- Excerpted text:
BEGIN

I have done a couple records in my life. They are out of print now, though we hope to put another one together soon.
We kept them under the counter at the office. My rule was the staff could never ask the patients to buy one. I felt like it was wrong to push them in the office, and I didn’t want my patients to feel obligated or just buy one to make me happy. (Drug reps were another matter; I told them if they wanted an appointment with me, they had to at least pretend to like my music.)
But if a patient asked for one, the staff could sell them one. We kept the money in a coffee can, and I’d count it at the end of the week and split it up with all my guys. As folks who play this music on a semi-pro basis know, it wasn’t a lot of money.
Every so often, a patient would tell me they’d like to hear my music, but I knew they couldn’t really afford a record. When I knew they couldn’t buy their medicine, it just didn’t seem like the right thing to do. I’d give ’em one, and ask ’em not to tell anybody. I always put the money in the coffee can so my boys wouldn’t be out anything. After all, the recording was only 1/6 mine.
Our first one came out in cassette tape. One day an old fellow asked me where he could hear my music.
I took a look at him. He had on old tobacco stained bib overalls, and his snaggles were in terrible need of dentistry he could not afford. His five o’clock shadow was working on midnight.

END

- Stored data:
BEGIN

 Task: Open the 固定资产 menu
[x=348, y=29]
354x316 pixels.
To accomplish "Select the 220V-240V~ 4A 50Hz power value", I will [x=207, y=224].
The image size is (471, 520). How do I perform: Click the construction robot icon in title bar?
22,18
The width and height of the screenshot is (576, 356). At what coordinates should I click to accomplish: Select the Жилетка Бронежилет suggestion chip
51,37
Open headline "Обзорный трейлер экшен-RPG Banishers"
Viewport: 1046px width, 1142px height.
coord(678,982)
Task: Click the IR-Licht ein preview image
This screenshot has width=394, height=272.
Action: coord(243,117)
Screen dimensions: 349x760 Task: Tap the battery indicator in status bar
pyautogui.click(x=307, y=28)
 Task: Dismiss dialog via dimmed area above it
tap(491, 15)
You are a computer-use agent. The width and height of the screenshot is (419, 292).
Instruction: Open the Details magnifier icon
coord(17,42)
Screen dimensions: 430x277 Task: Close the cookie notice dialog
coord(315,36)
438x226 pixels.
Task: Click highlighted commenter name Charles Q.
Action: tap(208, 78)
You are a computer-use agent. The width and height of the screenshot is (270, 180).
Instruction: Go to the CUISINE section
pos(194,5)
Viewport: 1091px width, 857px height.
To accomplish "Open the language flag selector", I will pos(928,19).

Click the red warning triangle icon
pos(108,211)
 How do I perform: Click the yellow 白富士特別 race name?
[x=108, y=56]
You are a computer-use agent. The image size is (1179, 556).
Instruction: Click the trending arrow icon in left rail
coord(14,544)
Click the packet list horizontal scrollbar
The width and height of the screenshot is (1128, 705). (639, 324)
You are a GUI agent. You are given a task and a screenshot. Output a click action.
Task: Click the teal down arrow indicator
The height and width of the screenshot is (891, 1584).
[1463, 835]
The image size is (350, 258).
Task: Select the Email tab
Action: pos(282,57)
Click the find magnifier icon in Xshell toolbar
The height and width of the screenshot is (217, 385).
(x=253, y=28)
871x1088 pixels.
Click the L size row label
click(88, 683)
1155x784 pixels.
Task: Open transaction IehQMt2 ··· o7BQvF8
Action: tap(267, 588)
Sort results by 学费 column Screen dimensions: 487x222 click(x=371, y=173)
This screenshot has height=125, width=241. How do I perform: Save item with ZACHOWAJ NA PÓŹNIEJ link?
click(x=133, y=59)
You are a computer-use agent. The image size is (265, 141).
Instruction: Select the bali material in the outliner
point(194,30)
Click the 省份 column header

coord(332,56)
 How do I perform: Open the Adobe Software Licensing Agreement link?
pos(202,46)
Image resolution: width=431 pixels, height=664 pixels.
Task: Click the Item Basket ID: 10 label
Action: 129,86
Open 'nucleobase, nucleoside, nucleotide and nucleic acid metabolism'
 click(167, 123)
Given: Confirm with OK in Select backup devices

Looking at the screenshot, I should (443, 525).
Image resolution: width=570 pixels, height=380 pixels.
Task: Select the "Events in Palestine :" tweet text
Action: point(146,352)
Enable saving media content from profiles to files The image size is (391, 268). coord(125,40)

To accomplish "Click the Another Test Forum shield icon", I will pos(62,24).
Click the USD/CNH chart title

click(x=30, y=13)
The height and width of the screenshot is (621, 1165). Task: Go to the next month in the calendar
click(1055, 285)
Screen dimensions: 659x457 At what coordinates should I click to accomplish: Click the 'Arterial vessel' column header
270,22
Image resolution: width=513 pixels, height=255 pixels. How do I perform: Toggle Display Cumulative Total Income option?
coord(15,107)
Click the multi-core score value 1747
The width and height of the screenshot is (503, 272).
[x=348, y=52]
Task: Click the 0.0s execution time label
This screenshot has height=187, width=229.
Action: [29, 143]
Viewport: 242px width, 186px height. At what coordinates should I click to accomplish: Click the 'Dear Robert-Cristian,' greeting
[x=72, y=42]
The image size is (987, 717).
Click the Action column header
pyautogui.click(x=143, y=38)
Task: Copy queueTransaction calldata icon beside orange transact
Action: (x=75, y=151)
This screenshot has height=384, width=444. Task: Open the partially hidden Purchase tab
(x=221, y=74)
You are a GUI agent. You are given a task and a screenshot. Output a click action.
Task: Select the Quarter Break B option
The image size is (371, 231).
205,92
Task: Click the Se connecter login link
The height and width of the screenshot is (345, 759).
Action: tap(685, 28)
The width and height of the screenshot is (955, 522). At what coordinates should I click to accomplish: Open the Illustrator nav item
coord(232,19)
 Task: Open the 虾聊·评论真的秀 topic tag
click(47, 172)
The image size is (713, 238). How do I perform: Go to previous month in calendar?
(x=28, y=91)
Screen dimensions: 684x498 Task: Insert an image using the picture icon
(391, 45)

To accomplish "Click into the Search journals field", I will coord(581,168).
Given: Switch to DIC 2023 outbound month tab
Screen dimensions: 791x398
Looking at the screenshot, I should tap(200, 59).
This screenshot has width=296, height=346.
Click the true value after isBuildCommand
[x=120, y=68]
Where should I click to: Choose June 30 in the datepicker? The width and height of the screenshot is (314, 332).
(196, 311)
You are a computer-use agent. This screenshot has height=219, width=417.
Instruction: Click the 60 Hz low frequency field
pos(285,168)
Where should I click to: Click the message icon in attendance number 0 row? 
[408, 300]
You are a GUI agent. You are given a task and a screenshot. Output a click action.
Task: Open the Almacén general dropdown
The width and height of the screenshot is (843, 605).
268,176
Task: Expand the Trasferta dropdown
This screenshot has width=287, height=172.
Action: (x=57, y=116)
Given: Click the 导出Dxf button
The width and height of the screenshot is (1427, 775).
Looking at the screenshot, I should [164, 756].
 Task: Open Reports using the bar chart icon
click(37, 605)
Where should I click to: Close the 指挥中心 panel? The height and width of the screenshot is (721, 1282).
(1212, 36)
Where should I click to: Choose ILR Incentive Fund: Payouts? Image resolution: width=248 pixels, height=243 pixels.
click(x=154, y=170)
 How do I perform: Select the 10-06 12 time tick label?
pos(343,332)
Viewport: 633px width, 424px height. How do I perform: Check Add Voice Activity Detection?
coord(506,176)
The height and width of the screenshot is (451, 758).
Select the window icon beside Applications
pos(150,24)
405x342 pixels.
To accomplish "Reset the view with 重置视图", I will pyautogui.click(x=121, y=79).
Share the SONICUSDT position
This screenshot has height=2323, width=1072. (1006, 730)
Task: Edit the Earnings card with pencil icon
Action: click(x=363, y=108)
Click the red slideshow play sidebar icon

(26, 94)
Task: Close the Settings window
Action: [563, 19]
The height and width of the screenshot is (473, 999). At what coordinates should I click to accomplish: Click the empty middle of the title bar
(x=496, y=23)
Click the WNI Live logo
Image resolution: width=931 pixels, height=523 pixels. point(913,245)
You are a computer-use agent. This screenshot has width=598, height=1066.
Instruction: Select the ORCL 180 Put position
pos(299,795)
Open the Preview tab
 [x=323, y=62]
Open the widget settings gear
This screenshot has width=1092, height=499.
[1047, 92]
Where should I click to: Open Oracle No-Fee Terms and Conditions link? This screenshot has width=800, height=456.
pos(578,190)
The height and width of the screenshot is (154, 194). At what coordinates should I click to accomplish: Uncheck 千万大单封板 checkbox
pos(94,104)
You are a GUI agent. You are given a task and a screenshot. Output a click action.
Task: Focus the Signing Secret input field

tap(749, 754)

END

- What the task asks: From the passage about selling music at a medical office, extract the text starting at "Our first one" and ending at "working on midnight.".

- Solution to the exercise:
Our first one came out in cassette tape. One day an old fellow asked me where he could hear my music.
I took a look at him. He had on old tobacco stained bib overalls, and his snaggles were in terrible need of dentistry he could not afford. His five o’clock shadow was working on midnight.